20090413_01_2   少子化社会の現在ではあまりみなれない状況だが、「貧乏人の子沢山」といわれた大正時代、労働者たちにとっては、子どもの多いことは苦難の種であった。このような彼らに正しい性知識をあたえようと奮闘する若き生物学者がいた。;彼はやがて衆議院議員になる。山宣の愛称で知られる山本宣治(1889-1939)である。 

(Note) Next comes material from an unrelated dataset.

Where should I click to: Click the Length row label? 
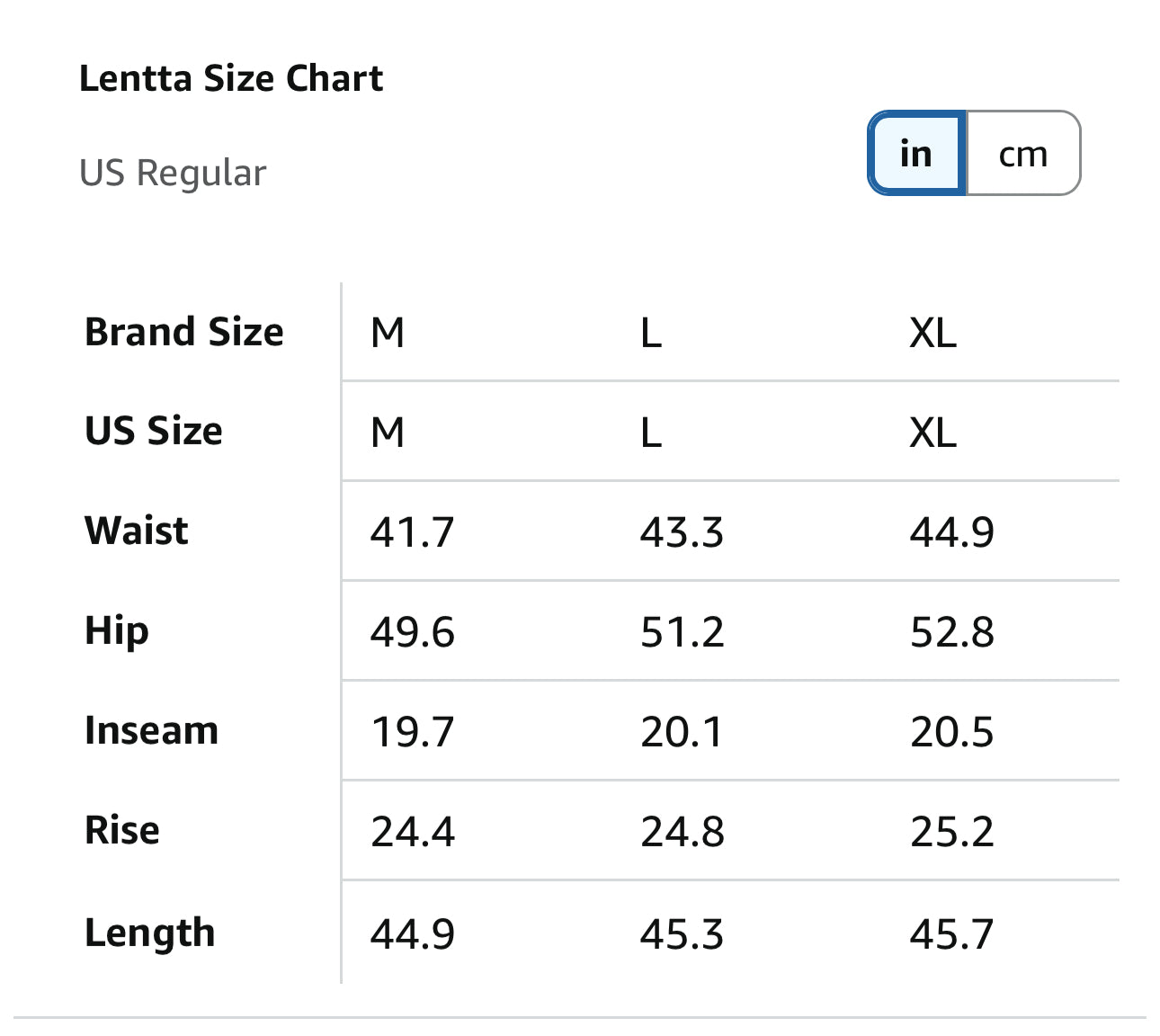(x=150, y=933)
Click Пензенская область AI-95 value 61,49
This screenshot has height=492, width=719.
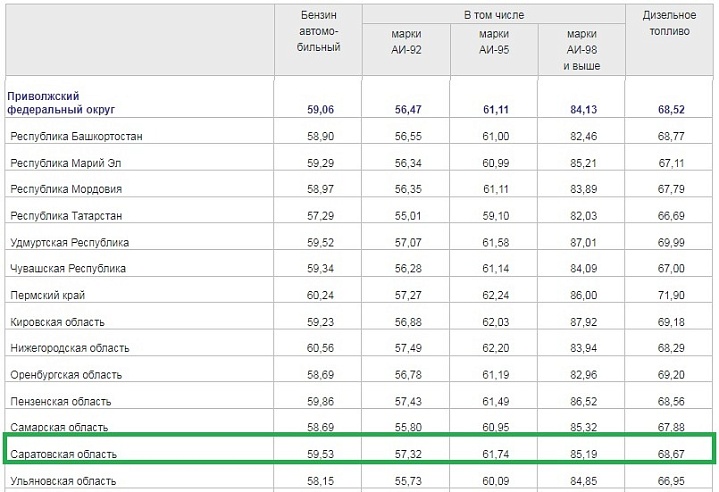pyautogui.click(x=494, y=401)
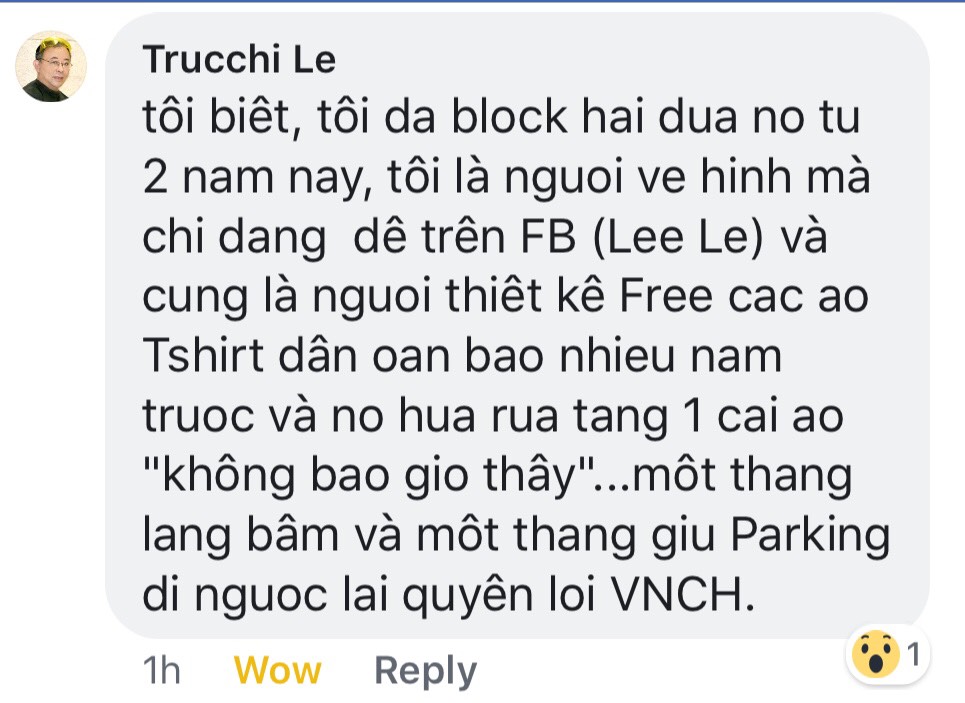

    明治22年京都に生まれる。病気のために中学を退学したが、明治40年に単身でカナダに留学、明治44年帰国後、三高、東大をへて、大正9年京大、同志社大の講師となる。通常の生物学でない「人生生物学」の講義をおこない、性科学や優生学を教えた。大正11年3月10日にマーガレット・サンガー夫人の来日を機に、産児制限運動(山本自身は産児調節という語を使用している)にのりだし、労働者の中に入り、労働運動と結びついた。大正14年に雑誌「産児調節評論」(のち「性と社会」と改題)を刊行するが、同年京都学連事件で京都大学、同志社大学の教壇を追われる。昭和3年の総選挙では労働農民党から立候補。日本最初の無産党代議士となる。三・一五事件の後、労農党は治安警察法によって解散させられ、彼は治安維持法の改悪を痛烈に批判した。そのため昭和3年3月5日、東京神田の旅館で右翼の七生義団の黒田保久ニによって暗殺された。この山本の労農葬は全国で行なわれたが、大山郁夫が贈った追悼の辞、「われらの行くところは、戦場であり、墓場である」は有名である。この山宣の伝記映画がある。「武器なき斗い」(1960、大東映画)という作品だが残念ながら未見である。山本薩夫監督、西口克己原作、依田義賢・山形雄策脚本、前田実撮影、出演・下元勉、渡辺美佐子、東野英治郎、小沢昭一、宇野重吉、キネマ旬報ベストテン。山本薩夫は翌年には「松川事件」を撮っている時期であり大いに期待できる作品だろう。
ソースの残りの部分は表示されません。